# How to determine my sites value



## avenyedy (Mar 28, 2006)

After the holidays we're thinking about selling our company. Does anyone have any advice on how we would go about doing this? and how do you determine what a companies value is (including all inventory, press, transfers, shirts, domain etc


----------



## mattarmstrong (May 12, 2007)

Well. I will mention a few things. Your company is worth what someone will pay for it..period! Build value in it for the potential buyer margins, client lists, low overhead, etc. I would simple add all hard costs such as your inventory and equipment. Then sell it for what will make you sleep well at night... good luck!


----------



## rrc62 (Jun 2, 2007)

It depends on your annual sales. If your sales are good then you can sell the business. Any buyer who knows anything about business will want to see the numbers. The assets have little to do with the value of the business unless the buyer is looking to break it up and liquidate. A businesses value is based on it's ability to make money and if it's not making money, it has very little value as a business.

If your sales are not good, you might be better off dissolving the company and selling the equipment. If the business isn't making money, the client list, inventory, domain, etc. won't add much value. On the other hand, the assets would have some value to an existing business. You need to look at your sales figures and figure out which way to go.


----------



## yourAlamo (Oct 28, 2007)

often 3 to 5 times earnings is a good base for a business valuation.
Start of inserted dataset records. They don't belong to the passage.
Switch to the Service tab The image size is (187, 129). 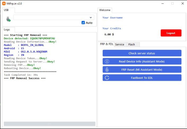(x=120, y=44)
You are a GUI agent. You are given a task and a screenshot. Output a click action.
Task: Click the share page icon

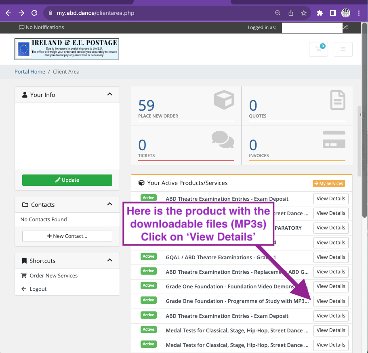coord(291,13)
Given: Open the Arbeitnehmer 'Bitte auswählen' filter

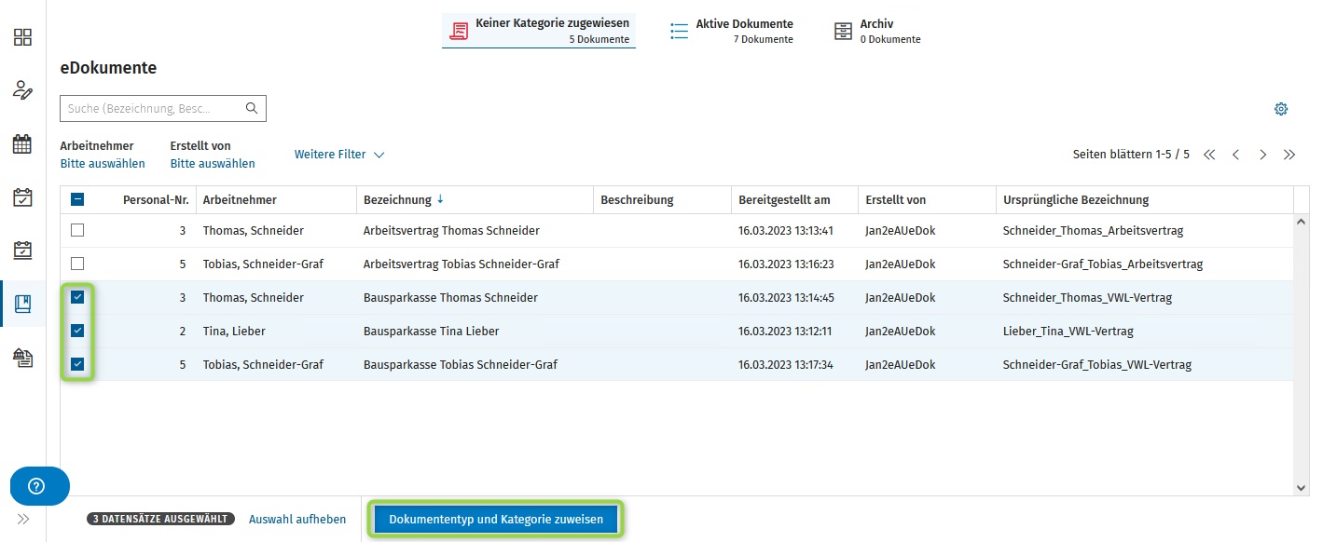Looking at the screenshot, I should (103, 164).

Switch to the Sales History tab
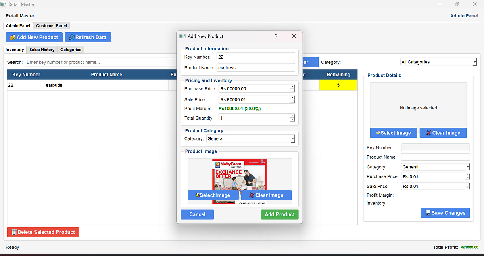pos(42,49)
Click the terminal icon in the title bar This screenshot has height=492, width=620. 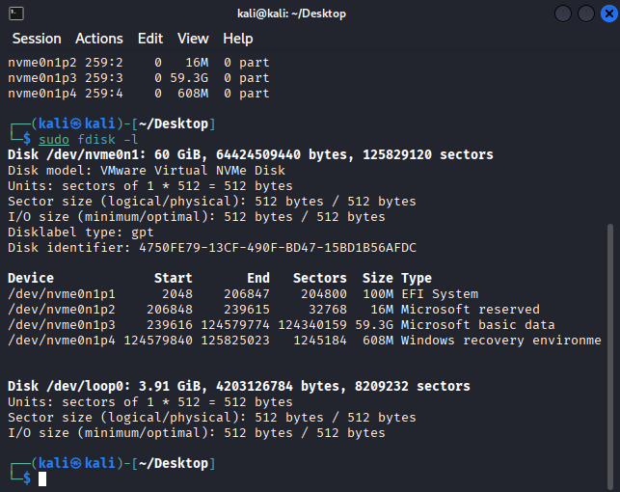[x=16, y=14]
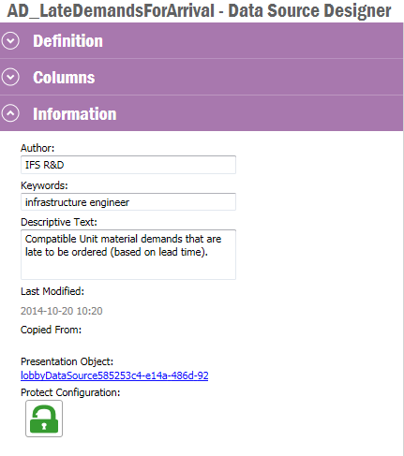Click the Author label

pyautogui.click(x=37, y=148)
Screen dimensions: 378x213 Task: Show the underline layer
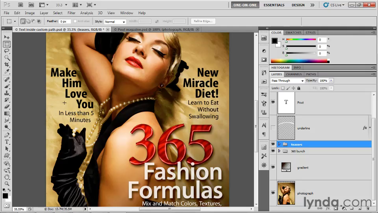click(x=273, y=128)
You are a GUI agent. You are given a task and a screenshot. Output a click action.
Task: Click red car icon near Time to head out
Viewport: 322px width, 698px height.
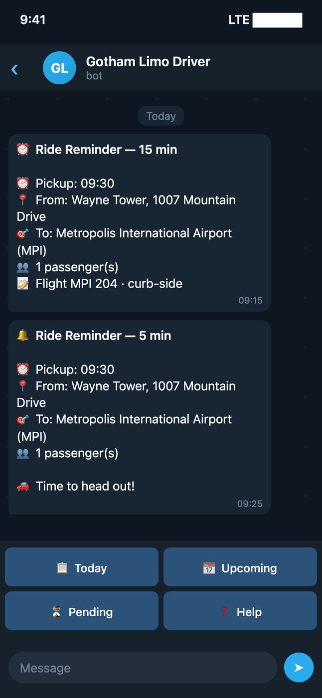point(22,487)
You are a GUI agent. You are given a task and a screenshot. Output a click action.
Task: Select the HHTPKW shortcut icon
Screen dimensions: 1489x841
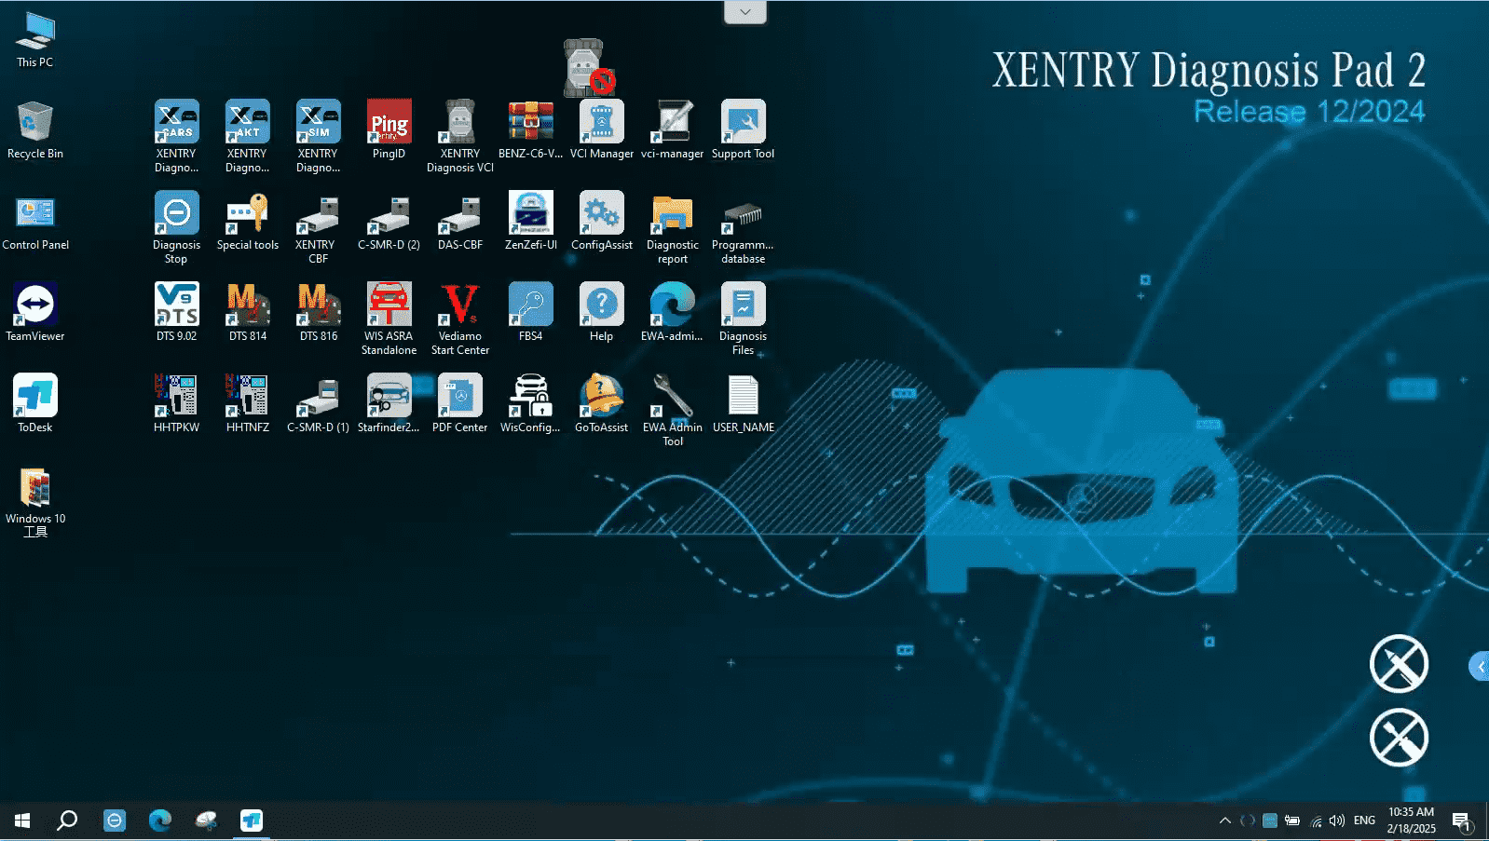click(x=176, y=398)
grow companies can get more than that.

So if you are making $50k each year in clear profit, you might value your business at ~$150-$250k


----------



## avenyedy (Mar 28, 2006)

Thank-you for the info!!


----------



## TripleT (Apr 29, 2007)

A Business Valuation is based on a company's: Future Market Value. Google that term to get some much needed information. The vast majority of private business owners leave money on the table when they sell their company. This is the time when a properly written business plan with pro formas that you can validate can make you a lot of money. Good Luck!


----------



## Rodney (Nov 3, 2004)

Try these searches of webmasterworld.com. Lots of great info about how to value a website or value a business:

site:www.webmasterworld.com valuing a business - Google Search

site:www.webmasterworld.com valuing a site - Google Search


----------



## jlcanterbury (Jul 26, 2007)

what kind of company do you operate? are you a contract printer, a fashion label, a web based clothing line, what do you do? This will play a role in the value of your company, and even determine whether or not is can or should be sold as a company.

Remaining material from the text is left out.